大阪市中央区にある道路に面した八軒家舩着場。
ここは、古くから京の都と大坂を結ぶ舟の発着場として栄えた場所です。
(船着き場としての歴史)
この船着場は、平安時代から鎌倉時代にかけては「渡辺の津」と呼ばれていました。
平安時代には、熊野詣、住吉社・四天王寺詣が盛んにおこなわれます。
京から現地に向かう人々は、草津湊(下鳥羽)から船で淀川を下り、
ここに上陸したあと陸路を進みました。
またこの地は瀬戸内海と内陸とを結ぶ拠点としても栄えました。
(八軒家舩着場)
江戸時代に入ると、この地は、朝廷がある京都と天下の台所として栄えた大阪を結ぶ
三十石船の発着場として栄えます。
三十石船というのは、三十人程度の客が乗ることができる船のことで、京都・伏見との間を往来していました。
京都から大阪へ行くには片道約6時間。京の伏見港を夜半に出発し、翌朝に大阪・八軒家に到着します。

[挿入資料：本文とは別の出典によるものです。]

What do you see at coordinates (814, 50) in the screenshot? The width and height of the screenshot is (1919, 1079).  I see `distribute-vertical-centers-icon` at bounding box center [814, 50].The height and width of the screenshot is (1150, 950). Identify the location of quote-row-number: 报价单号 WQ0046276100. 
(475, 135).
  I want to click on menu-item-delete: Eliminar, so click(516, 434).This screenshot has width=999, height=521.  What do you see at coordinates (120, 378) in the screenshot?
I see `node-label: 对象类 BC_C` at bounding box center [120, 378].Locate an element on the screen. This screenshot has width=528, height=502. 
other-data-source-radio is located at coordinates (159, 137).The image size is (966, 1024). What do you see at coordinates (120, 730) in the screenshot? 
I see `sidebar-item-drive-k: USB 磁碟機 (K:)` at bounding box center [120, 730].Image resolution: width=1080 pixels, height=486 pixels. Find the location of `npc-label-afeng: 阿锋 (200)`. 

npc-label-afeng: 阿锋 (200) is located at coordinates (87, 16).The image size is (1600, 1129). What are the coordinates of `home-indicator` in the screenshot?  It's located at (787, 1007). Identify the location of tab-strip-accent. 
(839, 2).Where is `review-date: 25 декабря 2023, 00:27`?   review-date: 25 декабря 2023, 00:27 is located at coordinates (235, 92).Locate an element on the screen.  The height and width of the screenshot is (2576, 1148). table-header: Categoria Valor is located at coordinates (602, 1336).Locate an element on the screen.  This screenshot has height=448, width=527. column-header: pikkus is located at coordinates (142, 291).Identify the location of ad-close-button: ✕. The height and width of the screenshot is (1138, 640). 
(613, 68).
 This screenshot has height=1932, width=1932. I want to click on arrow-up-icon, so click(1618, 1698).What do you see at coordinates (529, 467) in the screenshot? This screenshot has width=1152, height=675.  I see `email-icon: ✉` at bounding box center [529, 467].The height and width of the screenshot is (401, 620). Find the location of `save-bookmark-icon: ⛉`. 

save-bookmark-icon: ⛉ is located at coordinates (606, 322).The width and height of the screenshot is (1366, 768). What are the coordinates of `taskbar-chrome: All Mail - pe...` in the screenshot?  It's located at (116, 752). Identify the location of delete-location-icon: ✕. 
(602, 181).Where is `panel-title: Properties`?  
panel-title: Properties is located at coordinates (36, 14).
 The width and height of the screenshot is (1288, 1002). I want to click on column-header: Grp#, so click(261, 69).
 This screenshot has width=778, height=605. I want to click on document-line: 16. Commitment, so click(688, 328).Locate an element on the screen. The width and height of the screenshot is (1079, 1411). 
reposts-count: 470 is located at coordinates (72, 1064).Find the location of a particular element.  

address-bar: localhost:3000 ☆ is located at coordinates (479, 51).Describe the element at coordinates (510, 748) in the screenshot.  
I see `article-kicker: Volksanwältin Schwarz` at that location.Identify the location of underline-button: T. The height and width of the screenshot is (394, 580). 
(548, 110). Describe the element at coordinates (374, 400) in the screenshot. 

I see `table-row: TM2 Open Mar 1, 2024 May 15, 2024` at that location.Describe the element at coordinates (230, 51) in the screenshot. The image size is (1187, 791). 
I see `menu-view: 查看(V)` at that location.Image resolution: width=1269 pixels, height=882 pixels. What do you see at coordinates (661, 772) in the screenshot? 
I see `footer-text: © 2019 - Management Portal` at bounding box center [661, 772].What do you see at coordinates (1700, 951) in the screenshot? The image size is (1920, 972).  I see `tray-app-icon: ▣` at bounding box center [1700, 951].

逆に伏見への向かう上りは、川の流れに逆らいさかのぼるために、時間が下りの倍の
12時間かかったそうです。
そして、この地域は、8軒の船宿があったことから「八軒家」という地名となりました。
この石碑の字をよく見ると「船」ではなく「舩」です。
「舩」も「船」も同じ意味です。
交通の要所の船着き場として栄えましたが、明治に入ると鉄道の出現で船の利用が減り船着場も衰退していきます。
(八軒家舩着場を訪れた人)
八軒家舩着場は、朝廷がある京都と天下の台所・大阪を結ぶ重要な船の発着場ということで歴史上の人物が多く利用しています。
江戸時代末期の1837年に、乱を起こしたものの半日で鎮圧された大塩平八郎は、
この八軒家から船で逃亡します。
薩摩藩士、長州藩藩士、さらに勝海舟や坂本龍馬、新撰組も八軒家浜の船着場を利用しました。
明治新政府軍と幕府軍が激突した1868年(慶応4年)の鳥羽伏見の戦いでは、大阪城にいた徳川最後の将軍・徳川慶喜がここ八軒家浜から脱出して江戸へと逃走します。
八軒家浜は、文学の世界にも登場しています。
十返舎一九が書いた「東海道中膝栗毛」では、舟を下りた弥次・喜多コンビが、
大坂の初上陸でここ八軒家に上陸します。
また浪曲の「石松三十石舟」で森の石松が大阪初上陸の場所もここです。
今は車が行き交いビルが立ち並び船着き場の面影はありませんが、かつては海上交通の要所として栄えた場所でした。そこには、当時を伝える石碑が立っています。